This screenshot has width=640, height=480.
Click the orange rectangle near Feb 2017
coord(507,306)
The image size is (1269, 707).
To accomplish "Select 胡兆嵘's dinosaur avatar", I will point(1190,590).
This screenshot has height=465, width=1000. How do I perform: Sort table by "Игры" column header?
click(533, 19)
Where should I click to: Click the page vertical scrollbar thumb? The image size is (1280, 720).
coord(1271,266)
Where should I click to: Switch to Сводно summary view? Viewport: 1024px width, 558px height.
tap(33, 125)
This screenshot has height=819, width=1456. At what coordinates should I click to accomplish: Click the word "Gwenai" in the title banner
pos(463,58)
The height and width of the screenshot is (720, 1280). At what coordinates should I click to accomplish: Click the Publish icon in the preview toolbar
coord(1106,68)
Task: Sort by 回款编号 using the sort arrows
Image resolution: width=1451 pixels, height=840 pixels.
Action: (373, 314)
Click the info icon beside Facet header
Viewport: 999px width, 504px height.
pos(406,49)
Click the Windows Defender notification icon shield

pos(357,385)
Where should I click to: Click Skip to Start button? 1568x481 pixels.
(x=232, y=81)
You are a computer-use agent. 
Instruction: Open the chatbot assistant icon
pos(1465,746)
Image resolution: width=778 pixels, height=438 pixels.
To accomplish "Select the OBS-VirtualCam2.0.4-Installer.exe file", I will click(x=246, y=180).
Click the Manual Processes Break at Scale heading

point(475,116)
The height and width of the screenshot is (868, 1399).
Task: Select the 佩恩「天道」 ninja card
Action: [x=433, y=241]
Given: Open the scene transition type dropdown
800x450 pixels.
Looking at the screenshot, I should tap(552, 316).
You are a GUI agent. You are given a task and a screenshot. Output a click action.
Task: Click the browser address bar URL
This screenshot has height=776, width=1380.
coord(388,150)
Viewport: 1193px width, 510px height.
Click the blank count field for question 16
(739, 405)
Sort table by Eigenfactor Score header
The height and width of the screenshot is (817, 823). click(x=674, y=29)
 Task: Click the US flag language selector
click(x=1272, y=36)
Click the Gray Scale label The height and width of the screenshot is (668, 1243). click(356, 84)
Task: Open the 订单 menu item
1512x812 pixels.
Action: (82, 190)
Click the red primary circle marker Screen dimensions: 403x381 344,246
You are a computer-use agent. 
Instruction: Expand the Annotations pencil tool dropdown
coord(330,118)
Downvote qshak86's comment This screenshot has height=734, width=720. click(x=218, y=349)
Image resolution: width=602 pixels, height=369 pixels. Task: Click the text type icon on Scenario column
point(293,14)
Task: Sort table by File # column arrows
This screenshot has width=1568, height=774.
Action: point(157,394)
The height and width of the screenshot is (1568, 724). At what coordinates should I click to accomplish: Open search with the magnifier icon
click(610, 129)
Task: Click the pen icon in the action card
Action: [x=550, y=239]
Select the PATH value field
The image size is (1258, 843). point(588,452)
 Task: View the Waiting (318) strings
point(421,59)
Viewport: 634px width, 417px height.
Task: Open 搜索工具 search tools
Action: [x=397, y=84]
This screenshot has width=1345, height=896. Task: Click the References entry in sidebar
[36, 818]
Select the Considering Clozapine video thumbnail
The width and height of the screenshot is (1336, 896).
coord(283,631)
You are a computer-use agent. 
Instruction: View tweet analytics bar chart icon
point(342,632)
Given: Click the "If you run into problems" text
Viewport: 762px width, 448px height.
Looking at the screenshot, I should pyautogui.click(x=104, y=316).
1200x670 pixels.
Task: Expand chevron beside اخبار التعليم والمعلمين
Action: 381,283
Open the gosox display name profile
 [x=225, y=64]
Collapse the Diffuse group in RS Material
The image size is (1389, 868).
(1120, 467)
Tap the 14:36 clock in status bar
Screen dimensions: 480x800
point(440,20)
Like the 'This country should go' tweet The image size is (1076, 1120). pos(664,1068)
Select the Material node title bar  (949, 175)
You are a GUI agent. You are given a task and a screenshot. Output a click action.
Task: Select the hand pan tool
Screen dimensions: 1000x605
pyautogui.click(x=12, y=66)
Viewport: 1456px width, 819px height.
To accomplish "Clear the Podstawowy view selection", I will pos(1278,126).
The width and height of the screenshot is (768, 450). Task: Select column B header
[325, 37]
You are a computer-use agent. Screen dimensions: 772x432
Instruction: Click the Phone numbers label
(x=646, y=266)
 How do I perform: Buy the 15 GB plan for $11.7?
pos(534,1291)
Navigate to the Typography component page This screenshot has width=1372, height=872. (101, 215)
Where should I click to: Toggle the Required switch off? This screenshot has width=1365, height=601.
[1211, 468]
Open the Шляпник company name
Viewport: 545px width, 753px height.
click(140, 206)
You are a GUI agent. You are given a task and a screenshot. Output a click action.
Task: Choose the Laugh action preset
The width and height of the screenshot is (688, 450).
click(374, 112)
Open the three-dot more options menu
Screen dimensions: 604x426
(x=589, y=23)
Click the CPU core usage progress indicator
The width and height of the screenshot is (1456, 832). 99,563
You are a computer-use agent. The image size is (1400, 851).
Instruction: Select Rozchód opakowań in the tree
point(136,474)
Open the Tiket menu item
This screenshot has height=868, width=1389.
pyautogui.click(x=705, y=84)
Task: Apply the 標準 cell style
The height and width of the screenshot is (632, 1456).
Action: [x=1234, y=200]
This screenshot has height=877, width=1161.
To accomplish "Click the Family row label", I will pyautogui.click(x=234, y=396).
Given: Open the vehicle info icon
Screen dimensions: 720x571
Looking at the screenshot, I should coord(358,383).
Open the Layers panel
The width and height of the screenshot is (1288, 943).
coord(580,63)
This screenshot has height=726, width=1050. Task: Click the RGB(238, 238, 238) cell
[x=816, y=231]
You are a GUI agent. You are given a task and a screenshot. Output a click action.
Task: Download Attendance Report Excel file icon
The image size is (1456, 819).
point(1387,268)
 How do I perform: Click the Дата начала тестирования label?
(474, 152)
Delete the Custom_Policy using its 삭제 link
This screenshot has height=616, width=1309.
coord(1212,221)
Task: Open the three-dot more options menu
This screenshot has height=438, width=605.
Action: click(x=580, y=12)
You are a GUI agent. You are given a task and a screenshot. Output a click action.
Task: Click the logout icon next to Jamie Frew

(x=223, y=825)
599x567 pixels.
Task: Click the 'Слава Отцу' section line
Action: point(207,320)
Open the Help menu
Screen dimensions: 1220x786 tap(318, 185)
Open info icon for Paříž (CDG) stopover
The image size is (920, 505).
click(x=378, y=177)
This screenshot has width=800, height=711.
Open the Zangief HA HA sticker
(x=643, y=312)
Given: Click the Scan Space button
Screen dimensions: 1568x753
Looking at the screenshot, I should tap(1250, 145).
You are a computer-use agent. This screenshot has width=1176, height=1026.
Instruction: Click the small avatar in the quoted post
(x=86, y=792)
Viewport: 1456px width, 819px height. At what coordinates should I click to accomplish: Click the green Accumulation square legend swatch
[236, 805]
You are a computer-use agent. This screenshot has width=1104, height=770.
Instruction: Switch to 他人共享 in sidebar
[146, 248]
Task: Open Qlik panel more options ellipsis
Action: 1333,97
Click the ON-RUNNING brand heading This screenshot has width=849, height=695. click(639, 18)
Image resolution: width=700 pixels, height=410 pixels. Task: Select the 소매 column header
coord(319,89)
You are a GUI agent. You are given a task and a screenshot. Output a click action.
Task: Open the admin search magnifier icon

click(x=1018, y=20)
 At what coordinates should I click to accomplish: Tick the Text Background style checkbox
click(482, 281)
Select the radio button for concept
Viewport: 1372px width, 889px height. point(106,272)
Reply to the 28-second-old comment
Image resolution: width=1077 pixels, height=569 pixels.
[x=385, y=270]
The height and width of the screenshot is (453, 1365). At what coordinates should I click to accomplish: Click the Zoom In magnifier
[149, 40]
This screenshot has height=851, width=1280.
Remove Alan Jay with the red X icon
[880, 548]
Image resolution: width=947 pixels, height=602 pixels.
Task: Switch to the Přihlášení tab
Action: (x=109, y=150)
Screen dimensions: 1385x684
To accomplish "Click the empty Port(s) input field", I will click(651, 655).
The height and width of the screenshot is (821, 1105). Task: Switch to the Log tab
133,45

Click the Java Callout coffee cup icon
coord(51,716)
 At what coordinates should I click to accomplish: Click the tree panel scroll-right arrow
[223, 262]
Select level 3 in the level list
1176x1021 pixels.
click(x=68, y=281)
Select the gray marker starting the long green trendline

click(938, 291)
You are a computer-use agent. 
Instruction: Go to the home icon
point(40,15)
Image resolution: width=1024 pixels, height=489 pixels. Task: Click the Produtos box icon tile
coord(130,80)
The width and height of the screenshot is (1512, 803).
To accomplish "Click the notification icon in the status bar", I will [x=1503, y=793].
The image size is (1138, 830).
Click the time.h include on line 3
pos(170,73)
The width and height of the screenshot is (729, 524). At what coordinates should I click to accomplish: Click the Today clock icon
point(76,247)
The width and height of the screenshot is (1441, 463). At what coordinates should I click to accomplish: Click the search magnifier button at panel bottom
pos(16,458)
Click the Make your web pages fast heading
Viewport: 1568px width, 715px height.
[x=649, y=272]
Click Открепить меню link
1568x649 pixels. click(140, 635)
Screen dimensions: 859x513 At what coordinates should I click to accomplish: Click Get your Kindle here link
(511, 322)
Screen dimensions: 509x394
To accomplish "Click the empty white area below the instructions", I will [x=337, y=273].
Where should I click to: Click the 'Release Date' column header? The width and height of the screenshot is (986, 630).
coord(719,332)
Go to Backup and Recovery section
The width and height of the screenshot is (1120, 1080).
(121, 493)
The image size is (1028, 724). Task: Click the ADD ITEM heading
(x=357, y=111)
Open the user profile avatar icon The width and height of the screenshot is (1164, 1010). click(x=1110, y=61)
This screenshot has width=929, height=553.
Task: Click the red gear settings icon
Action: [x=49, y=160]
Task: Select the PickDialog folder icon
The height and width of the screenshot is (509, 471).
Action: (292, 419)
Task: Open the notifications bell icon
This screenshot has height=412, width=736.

**EXERCISE:**
Copy out the records that begin at the line containing "Open the Layers panel" and end with the line containing "(x=643, y=312)", including both of those lines.

**EXERCISE RESPONSE:**
Open the Layers panel
The width and height of the screenshot is (1288, 943).
coord(580,63)
This screenshot has height=726, width=1050. Task: Click the RGB(238, 238, 238) cell
[x=816, y=231]
You are a GUI agent. You are given a task and a screenshot. Output a click action.
Task: Download Attendance Report Excel file icon
The image size is (1456, 819).
point(1387,268)
 How do I perform: Click the Дата начала тестирования label?
(474, 152)
Delete the Custom_Policy using its 삭제 link
This screenshot has height=616, width=1309.
coord(1212,221)
Task: Open the three-dot more options menu
This screenshot has height=438, width=605.
Action: click(x=580, y=12)
You are a GUI agent. You are given a task and a screenshot. Output a click action.
Task: Click the logout icon next to Jamie Frew

(x=223, y=825)
599x567 pixels.
Task: Click the 'Слава Отцу' section line
Action: point(207,320)
Open the Help menu
Screen dimensions: 1220x786 tap(318, 185)
Open info icon for Paříž (CDG) stopover
The image size is (920, 505).
click(x=378, y=177)
This screenshot has width=800, height=711.
Open the Zangief HA HA sticker
(x=643, y=312)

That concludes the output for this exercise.